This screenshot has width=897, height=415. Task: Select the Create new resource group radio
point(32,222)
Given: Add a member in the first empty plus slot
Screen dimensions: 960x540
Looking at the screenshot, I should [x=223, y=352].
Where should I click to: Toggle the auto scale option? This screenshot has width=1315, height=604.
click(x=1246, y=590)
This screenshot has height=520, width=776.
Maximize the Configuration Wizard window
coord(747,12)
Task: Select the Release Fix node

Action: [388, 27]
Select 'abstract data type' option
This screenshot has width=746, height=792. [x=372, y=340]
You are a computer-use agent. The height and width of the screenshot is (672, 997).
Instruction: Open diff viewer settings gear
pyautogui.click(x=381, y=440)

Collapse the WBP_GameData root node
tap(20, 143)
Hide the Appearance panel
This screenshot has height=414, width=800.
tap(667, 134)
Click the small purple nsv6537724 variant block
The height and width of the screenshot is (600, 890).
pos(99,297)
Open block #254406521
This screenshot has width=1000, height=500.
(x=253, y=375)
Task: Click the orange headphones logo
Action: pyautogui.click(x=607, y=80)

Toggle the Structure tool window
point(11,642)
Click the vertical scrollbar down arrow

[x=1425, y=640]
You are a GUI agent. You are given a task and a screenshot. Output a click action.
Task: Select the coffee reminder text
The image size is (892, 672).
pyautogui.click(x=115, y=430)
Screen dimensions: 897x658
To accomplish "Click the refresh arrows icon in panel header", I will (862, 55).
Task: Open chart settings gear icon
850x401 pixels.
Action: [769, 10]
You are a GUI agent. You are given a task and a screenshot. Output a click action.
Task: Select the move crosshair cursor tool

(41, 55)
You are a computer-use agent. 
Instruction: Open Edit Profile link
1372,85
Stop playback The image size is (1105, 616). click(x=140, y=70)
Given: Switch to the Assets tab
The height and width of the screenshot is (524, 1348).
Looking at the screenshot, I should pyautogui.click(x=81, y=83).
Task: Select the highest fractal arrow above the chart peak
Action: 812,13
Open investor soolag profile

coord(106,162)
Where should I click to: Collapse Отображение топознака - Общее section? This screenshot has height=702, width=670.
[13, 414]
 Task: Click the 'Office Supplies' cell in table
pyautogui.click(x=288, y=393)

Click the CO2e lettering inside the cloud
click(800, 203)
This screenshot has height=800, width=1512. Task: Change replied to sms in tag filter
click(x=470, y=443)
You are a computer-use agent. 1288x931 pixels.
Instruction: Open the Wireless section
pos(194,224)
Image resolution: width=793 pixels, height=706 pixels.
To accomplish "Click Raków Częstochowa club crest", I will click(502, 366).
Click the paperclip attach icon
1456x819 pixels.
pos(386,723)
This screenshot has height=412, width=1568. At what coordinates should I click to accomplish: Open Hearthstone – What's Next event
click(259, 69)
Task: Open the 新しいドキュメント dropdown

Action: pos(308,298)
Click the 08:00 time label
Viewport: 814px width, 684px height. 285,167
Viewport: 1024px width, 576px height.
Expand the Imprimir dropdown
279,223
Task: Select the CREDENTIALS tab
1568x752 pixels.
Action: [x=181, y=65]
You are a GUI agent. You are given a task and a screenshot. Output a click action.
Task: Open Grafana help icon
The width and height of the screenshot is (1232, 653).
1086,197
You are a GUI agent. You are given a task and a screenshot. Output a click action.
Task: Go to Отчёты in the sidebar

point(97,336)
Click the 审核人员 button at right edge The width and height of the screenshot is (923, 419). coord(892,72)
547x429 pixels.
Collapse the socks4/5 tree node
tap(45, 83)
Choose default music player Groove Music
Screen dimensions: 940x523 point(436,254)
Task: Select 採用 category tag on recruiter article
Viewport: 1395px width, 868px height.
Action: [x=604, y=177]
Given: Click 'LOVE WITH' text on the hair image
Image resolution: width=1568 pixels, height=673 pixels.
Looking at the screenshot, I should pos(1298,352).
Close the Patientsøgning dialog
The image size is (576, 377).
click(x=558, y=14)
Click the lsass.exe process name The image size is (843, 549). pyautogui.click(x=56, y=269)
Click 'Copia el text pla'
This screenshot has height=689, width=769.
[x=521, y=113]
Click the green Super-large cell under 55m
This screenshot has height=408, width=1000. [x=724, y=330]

· · · · ·

__Activity__. Starting with the line that holds "1568x752 pixels.", copy each remaining line of the listing above exactly, through the last one.

__Exercise output__.
1568x752 pixels.
Action: [x=181, y=65]
You are a GUI agent. You are given a task and a screenshot. Output a click action.
Task: Open Grafana help icon
The width and height of the screenshot is (1232, 653).
1086,197
You are a GUI agent. You are given a task and a screenshot. Output a click action.
Task: Go to Отчёты in the sidebar

point(97,336)
Click the 审核人员 button at right edge The width and height of the screenshot is (923, 419). coord(892,72)
547x429 pixels.
Collapse the socks4/5 tree node
tap(45, 83)
Choose default music player Groove Music
Screen dimensions: 940x523 point(436,254)
Task: Select 採用 category tag on recruiter article
Viewport: 1395px width, 868px height.
Action: [x=604, y=177]
Given: Click 'LOVE WITH' text on the hair image
Image resolution: width=1568 pixels, height=673 pixels.
Looking at the screenshot, I should pos(1298,352).
Close the Patientsøgning dialog
The image size is (576, 377).
click(x=558, y=14)
Click the lsass.exe process name The image size is (843, 549). pyautogui.click(x=56, y=269)
Click 'Copia el text pla'
This screenshot has height=689, width=769.
[x=521, y=113]
Click the green Super-large cell under 55m
This screenshot has height=408, width=1000. [x=724, y=330]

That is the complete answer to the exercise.